Convert a JavaScript Regex to a Swift Regex

I'm learning Swift, and I'm trying to convert a small bit of JavaScript code to Swift. The JavaScript code uses a Regex to split up a string, as shown below:
var text = "blah.clah##something_else";
var parts = text.match(/(^.*?)\#\#(.+$)/);
after execution, the parts array will then contain the following:
["blah.clah##something_else", "blah.clah", "something_else"]
I would like to replicate the same behavior in Swift. Below is the Swift code I've written to do split up a String into a String array using a Regex:
func matchesForRegexInText(regex: String!, text: String!) -> [String] {
do {
let regex = try NSRegularExpression(pattern: regex, options: NSRegularExpressionOptions.CaseInsensitive)
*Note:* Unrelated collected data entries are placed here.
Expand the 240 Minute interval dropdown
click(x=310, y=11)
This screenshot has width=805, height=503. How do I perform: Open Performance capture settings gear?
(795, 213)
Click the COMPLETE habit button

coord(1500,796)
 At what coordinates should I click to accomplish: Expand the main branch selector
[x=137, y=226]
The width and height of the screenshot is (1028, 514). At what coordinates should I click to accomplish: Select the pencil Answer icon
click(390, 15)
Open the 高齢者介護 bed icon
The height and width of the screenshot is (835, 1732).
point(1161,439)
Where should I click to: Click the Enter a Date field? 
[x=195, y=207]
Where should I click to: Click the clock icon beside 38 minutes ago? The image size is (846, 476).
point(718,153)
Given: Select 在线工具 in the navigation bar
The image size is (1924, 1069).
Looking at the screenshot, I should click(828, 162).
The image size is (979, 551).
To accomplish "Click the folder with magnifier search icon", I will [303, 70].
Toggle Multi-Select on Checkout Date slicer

let nsString = text as NSString
let results = regex.matchesInString(text,
options: NSMatchingOptions.ReportCompletion , range: NSMakeRange(0, nsString.length))
as [NSTextCheckingResult]
return results.map({
nsString.substringWithRange($0.range)
})
} catch {
print("exception")
return [""]
}
}
When I call the above function with the following:
matchesForRegexInText("(^.*?)\\#\\#(.+$)", text: "blah.clah##something_else")
I get the following:
["blah.clah##something_else"]
I've tried a number of different Regex's without success. Is the Regex (^.*?)\#\#(.+$) correct, or is there a problem with the matchesForRegexInText() function? I appreciate any insight.
I'm using Swift 2, and Xcode Version 7.0 beta (7A120f)
As already mentioned in a comment, your pattern matches the entire
string, so regex.matchesInString() returns a single
NSTextCheckingResult whose range describes the entire string.
What you are looking for are the substrings matching the capture groups
in your pattern. These are available as rangeAtIndex(i) with i >= 1:
func matchesForRegexInText(regex: String!, text: String!) -> [String] {
do {
let regex = try NSRegularExpression(pattern: regex, options: [])
let nsString = text as NSString
guard let result = regex.firstMatchInString(text, options: [], range: NSMakeRange(0, nsString.length)) else {
return [] // pattern does not match the string
}
return (1 ..< result.numberOfRanges).map {
nsString.substringWithRange(result.rangeAtIndex($0))
}
} catch let error as NSError {
print("invalid regex: \(error.localizedDescription)")
return []
}
}
Example:
let matches = matchesForRegexInText("(^.*?)##(.+$)", text: "blah.clah##something_else")
print(matches)
// [blah.clah, something_else]